The protocol was designed with this in mind so we are certainly not opposed to it, it is certainly a subject we have heard a lot about from the community. It’s probably worth pointing out that we have tested this with curl and HTTP1 to HTTP2 converting proxies and it functions just fine. Whether the conversion/compatibility layer is built into gRPC libraries or a separate set of compatibility libraries or proxies is the decision point.
There are three primary things motivating this desire have come up in our conversations with users: browser support, the lack of upstream HTTP2 support in nginx and Cloud layer-7 LBs, and library platform coverage
We are working on a community proposal for a protocol adaptation to enable browser support that will allow as much of GRPC to work as can be enabled within the limitations of the browser platform, specifically the limitations of XHR. We have also been working with the browser vendors to improve their networking APIs so that GRPC can be supported natively at which point we should be able to phase out this adaptation. The GRPC to JSON-REST gateway pattern has also served the browser use-case quite well and is something we will continue to invest in.

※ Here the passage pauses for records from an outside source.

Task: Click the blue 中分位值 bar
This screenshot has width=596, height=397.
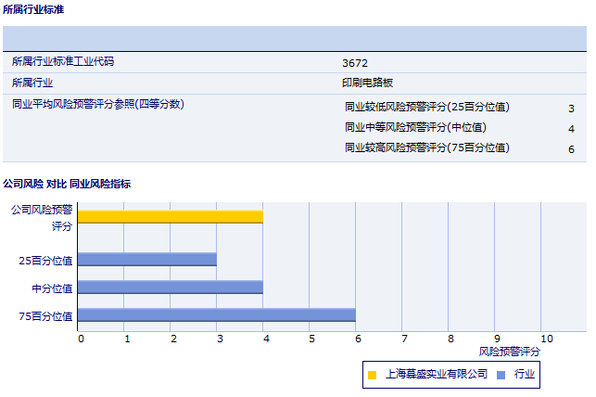Action: click(x=171, y=288)
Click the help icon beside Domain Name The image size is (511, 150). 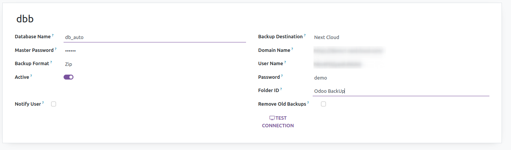click(292, 48)
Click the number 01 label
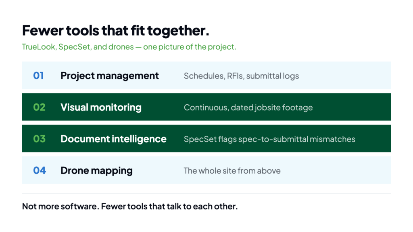The height and width of the screenshot is (232, 413). pyautogui.click(x=38, y=75)
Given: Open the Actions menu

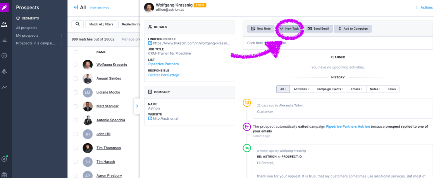Looking at the screenshot, I should (x=426, y=7).
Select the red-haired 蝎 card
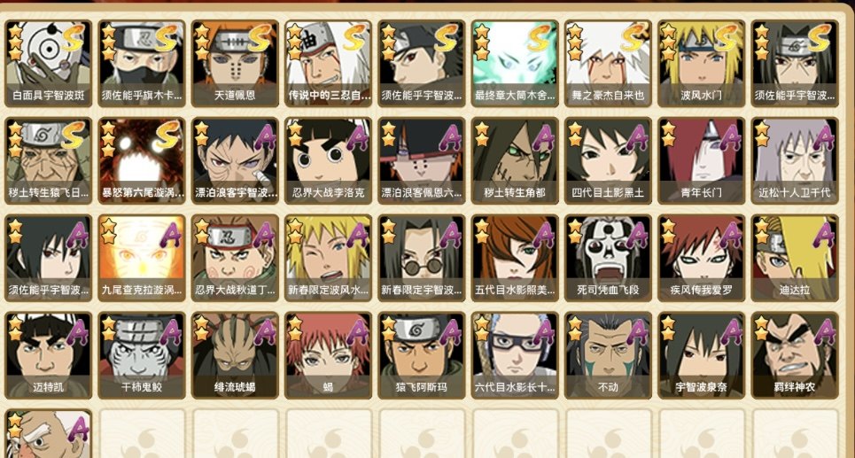Screen dimensions: 855x458 click(328, 355)
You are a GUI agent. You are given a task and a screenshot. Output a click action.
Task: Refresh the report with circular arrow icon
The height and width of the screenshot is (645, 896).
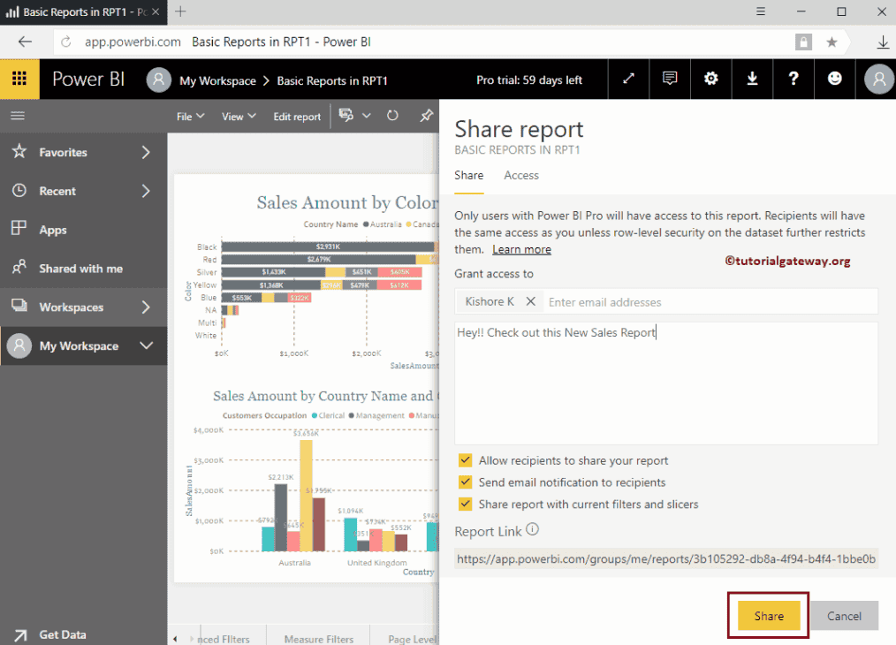[x=392, y=116]
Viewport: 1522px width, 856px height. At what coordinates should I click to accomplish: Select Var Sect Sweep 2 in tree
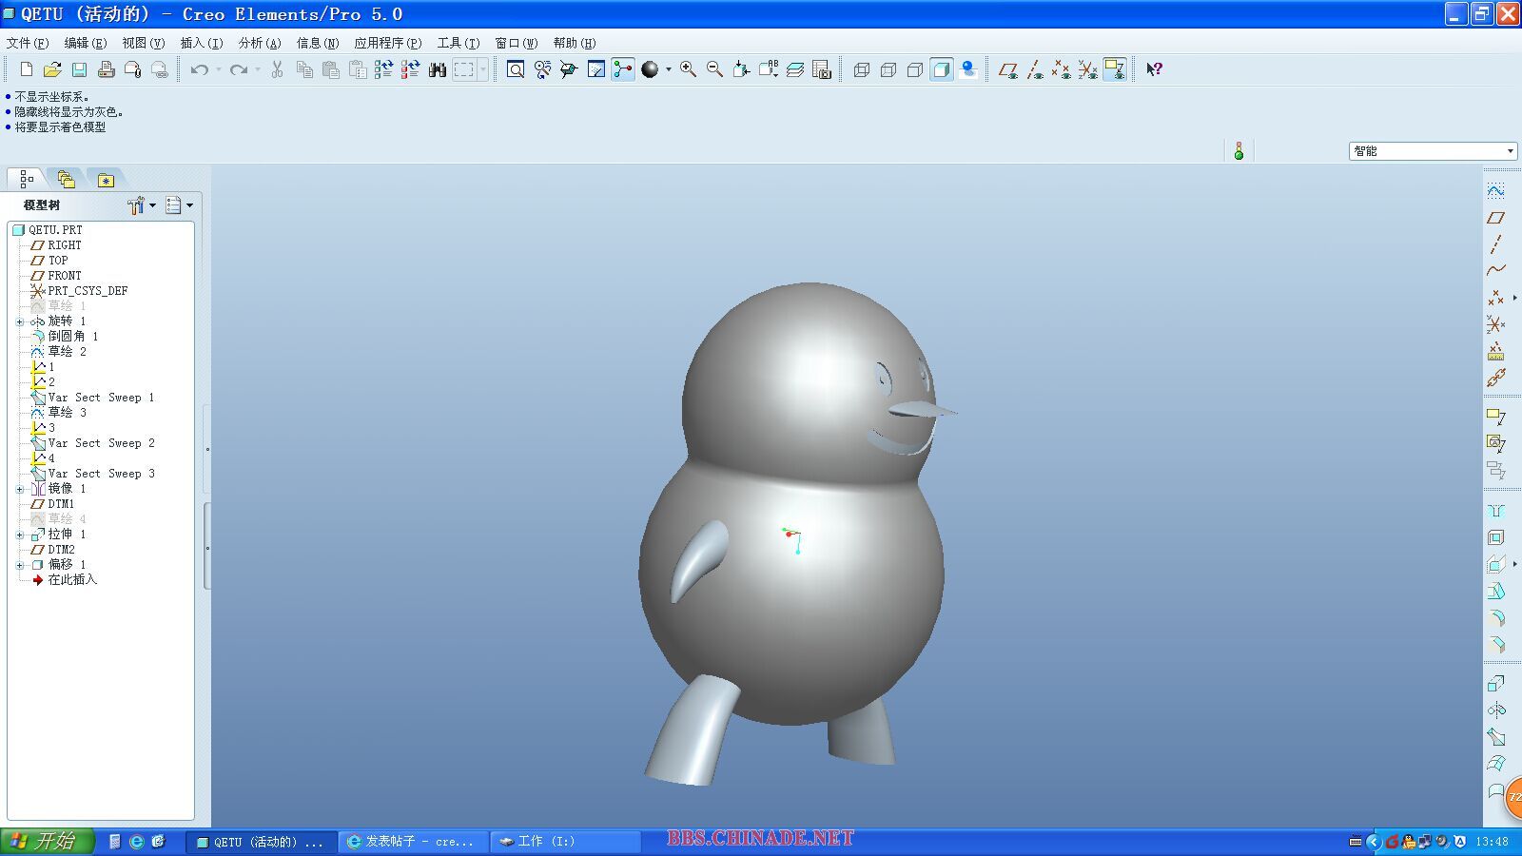[x=100, y=443]
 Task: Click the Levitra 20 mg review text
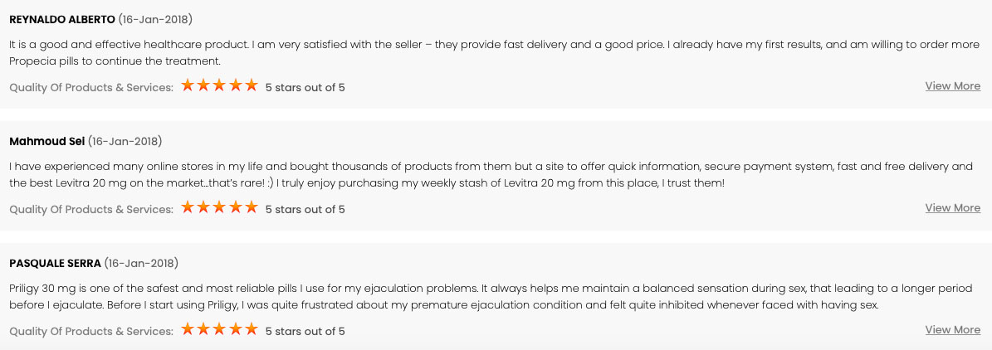click(491, 175)
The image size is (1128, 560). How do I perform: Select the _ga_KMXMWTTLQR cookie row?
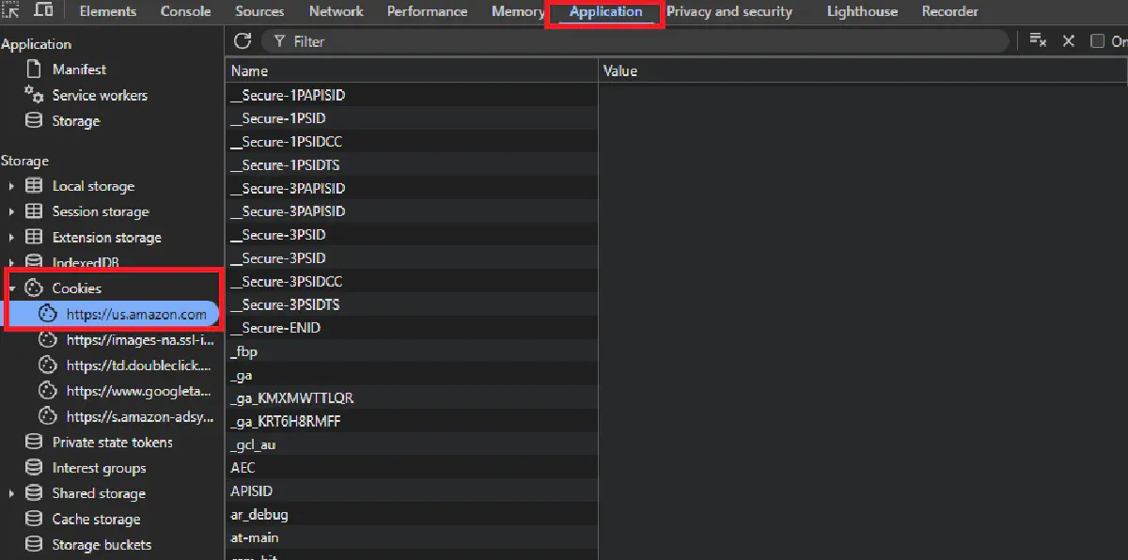click(x=292, y=398)
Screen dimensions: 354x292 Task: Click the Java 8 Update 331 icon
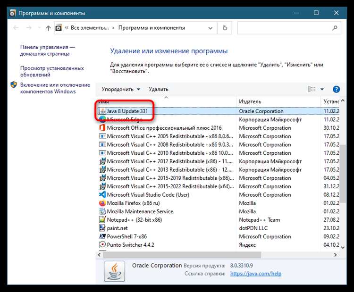pos(102,111)
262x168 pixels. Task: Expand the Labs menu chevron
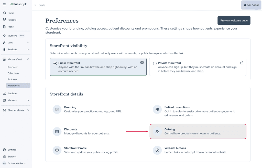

We are actively working on getting HTTP2 upstream support into nginx. This has taken longer than we would like. In the meantime there are a large number of other proxy solutions of decent quality that are available to folks. We are working with the large Cloud vendors on this too.
With regard to library coverage GRPC now scores quite well against the large language X platform matrix of potential users so there are very few deployment scenarios which are not covered. The built-in HTTP APIs in many platforms in many cases are quite poor in terms of their ability to express the HTTP protocol and in terms of efficiency. There are many attempts to improve these APIs (Fetch API for browser & node, new HTTP APi proposal for Java 10 etc.) but they are some ways off. The protocol adaptation we intend for browsers can be used in the interim.
> I'm sure we can find CNCF community engineers who would be willing and able to have a go. How hard can it be?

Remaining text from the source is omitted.